Key Features and Updates:
- Added the NeMo demo to demonstrate the performance benefit of using E4M3 FP8 data type with the GPT models trained with the [NVIDIA NeMo Toolkit](https://github.com/NVIDIA/NeMo) and [TransformerEngine](https://github.com/NVIDIA/TransformerEngine).
- Demo Diffusion updates
- Added SDXL 1.0 txt2img pipeline
- Added ControlNet pipeline
- Huggingface demo updates
- Added Flan-T5, OPT, BLOOM, BLOOMZ, GPT-Neo, GPT-NeoX, Cerebras-GPT support with accuracy check
- Refactored code and extracted common utils into Seq2Seq class
- Optimized shape-changing overhead and achieved a >30% e2e performance gain
- Added stable KV-cache, beam search and fp16 support for all models
- Added dynamic batch size TRT inference
- Added uneven-length multi-batch inference with attention_mask support
- Added `chat` command – interactive CLI
- Upgraded PyTorch and HuggingFace version to support Hopper GPU
- Updated notebooks with much simplified demo API.
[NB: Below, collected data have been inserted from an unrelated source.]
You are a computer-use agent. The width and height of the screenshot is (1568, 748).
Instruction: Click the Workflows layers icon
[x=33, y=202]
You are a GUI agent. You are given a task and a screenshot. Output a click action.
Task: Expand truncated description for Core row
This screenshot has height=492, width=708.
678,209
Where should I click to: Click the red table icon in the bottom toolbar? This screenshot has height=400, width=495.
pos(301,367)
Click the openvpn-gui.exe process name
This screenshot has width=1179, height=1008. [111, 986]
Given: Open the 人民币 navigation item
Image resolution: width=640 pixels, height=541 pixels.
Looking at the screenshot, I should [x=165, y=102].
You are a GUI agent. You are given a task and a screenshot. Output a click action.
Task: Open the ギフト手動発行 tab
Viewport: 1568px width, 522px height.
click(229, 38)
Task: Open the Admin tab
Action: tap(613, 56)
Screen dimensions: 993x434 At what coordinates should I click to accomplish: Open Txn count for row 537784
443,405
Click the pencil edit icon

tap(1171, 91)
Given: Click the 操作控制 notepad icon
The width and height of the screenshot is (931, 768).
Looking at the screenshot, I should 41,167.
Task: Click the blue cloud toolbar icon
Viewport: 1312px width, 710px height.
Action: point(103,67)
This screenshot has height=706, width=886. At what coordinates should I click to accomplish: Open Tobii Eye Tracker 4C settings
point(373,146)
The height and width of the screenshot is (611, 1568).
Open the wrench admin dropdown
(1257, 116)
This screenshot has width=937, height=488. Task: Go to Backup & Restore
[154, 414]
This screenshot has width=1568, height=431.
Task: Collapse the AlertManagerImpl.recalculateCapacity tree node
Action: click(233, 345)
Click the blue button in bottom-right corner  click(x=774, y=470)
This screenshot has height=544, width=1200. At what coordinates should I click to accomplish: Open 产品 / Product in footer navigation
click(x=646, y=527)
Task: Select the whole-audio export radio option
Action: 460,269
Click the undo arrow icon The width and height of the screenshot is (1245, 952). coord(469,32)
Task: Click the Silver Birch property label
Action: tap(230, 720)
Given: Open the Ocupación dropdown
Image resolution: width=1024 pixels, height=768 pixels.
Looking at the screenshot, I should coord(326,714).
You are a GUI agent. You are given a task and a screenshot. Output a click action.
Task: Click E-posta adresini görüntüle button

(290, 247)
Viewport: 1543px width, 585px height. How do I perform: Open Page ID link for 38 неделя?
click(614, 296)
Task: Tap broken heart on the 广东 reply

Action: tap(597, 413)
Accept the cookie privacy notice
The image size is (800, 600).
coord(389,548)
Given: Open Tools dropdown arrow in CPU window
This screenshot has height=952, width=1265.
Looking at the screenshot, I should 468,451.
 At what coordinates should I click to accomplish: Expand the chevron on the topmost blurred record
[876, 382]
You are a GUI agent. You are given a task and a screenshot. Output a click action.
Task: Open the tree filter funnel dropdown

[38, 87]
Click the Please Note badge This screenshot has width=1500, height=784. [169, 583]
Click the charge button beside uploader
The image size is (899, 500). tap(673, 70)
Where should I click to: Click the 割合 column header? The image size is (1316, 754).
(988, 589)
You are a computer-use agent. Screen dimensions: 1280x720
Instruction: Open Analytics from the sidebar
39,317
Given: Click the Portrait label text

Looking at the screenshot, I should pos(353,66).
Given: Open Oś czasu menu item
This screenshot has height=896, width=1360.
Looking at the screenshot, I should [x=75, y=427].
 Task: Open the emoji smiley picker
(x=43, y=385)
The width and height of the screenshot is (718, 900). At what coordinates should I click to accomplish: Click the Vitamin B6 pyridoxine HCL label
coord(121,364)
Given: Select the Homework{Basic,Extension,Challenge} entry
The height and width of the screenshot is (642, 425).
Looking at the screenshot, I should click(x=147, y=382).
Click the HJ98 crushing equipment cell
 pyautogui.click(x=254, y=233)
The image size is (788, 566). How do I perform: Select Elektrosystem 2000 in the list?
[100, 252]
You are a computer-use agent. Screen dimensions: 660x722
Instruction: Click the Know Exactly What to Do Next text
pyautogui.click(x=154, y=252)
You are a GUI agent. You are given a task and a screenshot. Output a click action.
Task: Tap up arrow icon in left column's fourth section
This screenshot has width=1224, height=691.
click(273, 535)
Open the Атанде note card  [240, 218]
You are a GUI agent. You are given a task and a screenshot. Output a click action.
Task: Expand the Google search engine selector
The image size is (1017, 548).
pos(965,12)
- Added two new TensorRT samples: sampleProgressMonitor (C++) and simple_progress_reporter (Python) that are examples for using Progress Monitor during engine build.
- The following plugins were deprecated:
- ``BatchedNMS_TRT``
- ``BatchedNMSDynamic_TRT``
- ``BatchTilePlugin_TRT``
- ``Clip_TRT``
- ``CoordConvAC``
- ``CropAndResize``
- ``EfficientNMS_ONNX_TRT``
- ``CustomGeluPluginDynamic``
- ``LReLU_TRT``
- ``NMSDynamic_TRT``
- ``NMS_TRT``
- ``Normalize_TRT``
- ``Proposal``
- ``SingleStepLSTMPlugin``
- ``SpecialSlice_TRT``
- ``Split``
- Ubuntu 18.04 has reached end of life and is no longer supported by TensorRT starting with 9.0, and the corresponding Dockerfile(s) have been removed.
- Support for aarch64 builds will not be available in this release, and the corresponding Dockerfiles have been removed.